Summary judgment is appropriate where, viewing the record in the light most favorable to the nonmoving party and giving that party the benefit of all reasonable inferences, there exists no genuine issue of material fact. See Fed.R.Civ.P. 56(c); Celotex Corp. v. Catrett, 477 U.S. 317, 322-23, 106 S.Ct. 2548, 91 L.Ed.2d 265 (1986); Maitland v. University of Minn., 155 F.3d 1013, 1015-16 (8th Cir.1998). This court reviews a grant of summary judgment de novo, applying the same standard as the district court. See Hanenburg v. Principal Mut. Life Ins. Co., 118 F.3d 570, 573 (8th Cir.1997). “This court has repeatedly cautioned that summary judgment should seldom be granted in the context of employment actions, as such actions are inherently fact based.” Hindman v. Transient Corp., 145 F.3d 986, 990 (8th Cir.1998) (citing cases). “ ‘[Sjummary judgment should not be granted unless the evidence could not support any reasonable inference’ of discrimination.” Breeding v. Arthur J. Gallagher & Co., 164 F.3d 1151, 1156 (8th Cir.1999) (quoting Lynn v. Deaconess Med. Ctr., 160 F.3d 484, 486 (8th Cir.1998)).

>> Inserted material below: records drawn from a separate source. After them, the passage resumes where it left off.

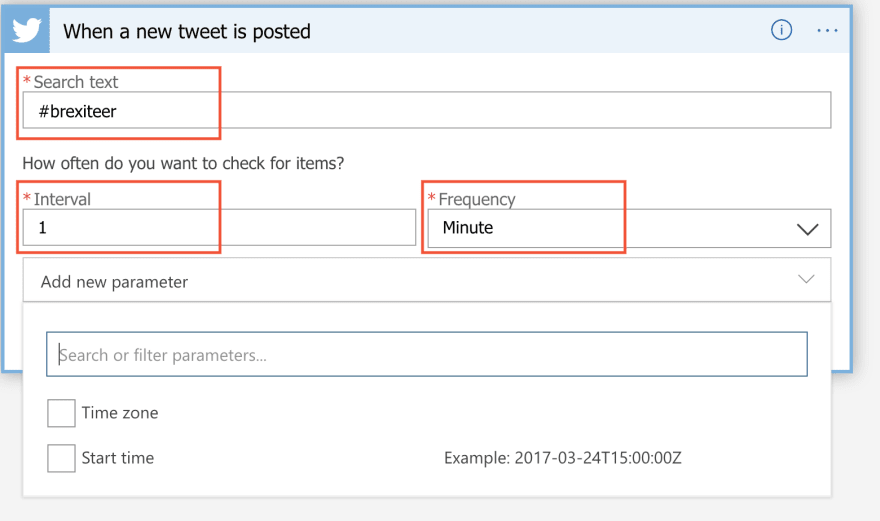This screenshot has width=880, height=521.
Task: Enable the Start time checkbox
Action: [61, 458]
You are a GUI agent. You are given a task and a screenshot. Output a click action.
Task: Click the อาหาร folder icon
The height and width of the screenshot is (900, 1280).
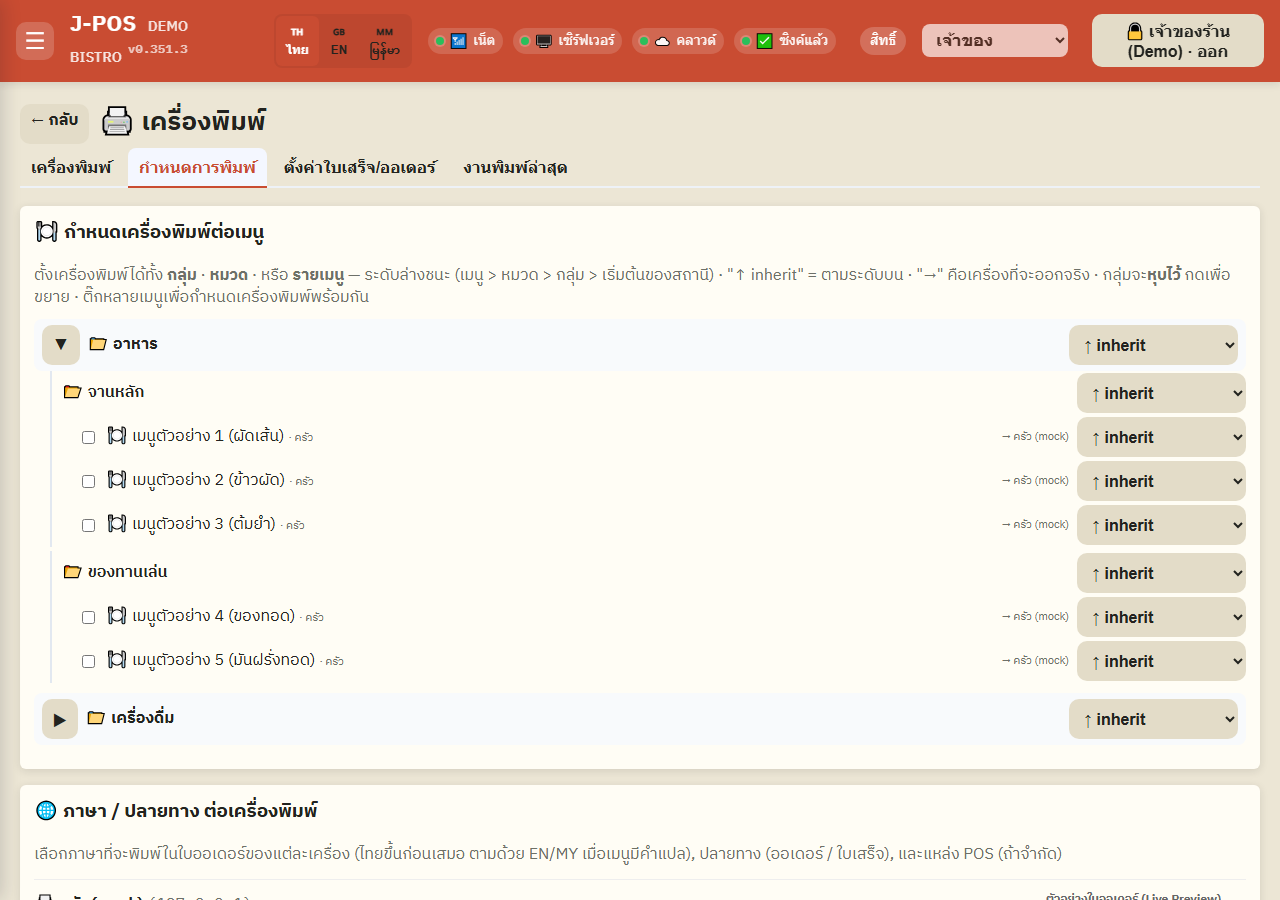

The ADEA makes it unlawful “for an employer ... to discharge any individual or otherwise discriminate against any individual with respect to his compensation, terms, conditions, or privileges of employment, because of such individual’s age.” 29 U.S.C. § 623(a)(1). Protection under the ADEA extends to persons age forty and older. See 29 U.S.C. § 631. As Keathley’s claims are largely based on circumstantial evidence, the familiar burden-shifting scheme of McDonnell Douglas Corp. v. Green, 411 U.S. 792, 800-04, 93 S.Ct. 1817, 36 L.Ed.2d 668 (1973), applies. See Tuttle v. Missouri Dept. of Agric., 172 F.3d 1025, 1029 (8th Cir.1999); Rothmeier v. Investment Advisers, Inc., 85 F.3d 1328, 1332 n. 5 (8th Cir.1996) (explaining that although McDonnell Douglas was developed as a Title VII framework, we have likewise applied it to ADEA claims). The McDonnell Douglas analysis proceeds in three stages. Keathley must first present sufficient evidence to establish a prima facie case of age discrimination, thereby creating a legal presumption of unlawful discrimination. See St. Mary’s Honor Ctr. v. Hicks, 509 U.S. 502, 506, 113 S.Ct. 2742, 125 L.Ed.2d 407 (1993). The burden of production then shifts to Ameritech to articulate a legitimate, nondiscriminatory reason for the adverse employment action. See id. at 506-07, 113 S.Ct. 2742. Once Ameritech satisfies its burden of production, Keathley must establish a question of material fact as to whether the employer’s proffered reason was pretextual and that she was the victim of intentional discrimination. See id. at 508, 113 S.Ct. 2742. Throughout, the burden of persuasion remains with Keathley. See Texas Dep’t of Community Affairs v. Burdine, 450 U.S. 248, 256, 101 S.Ct. 1089, 67 L.Ed.2d 207 (1981).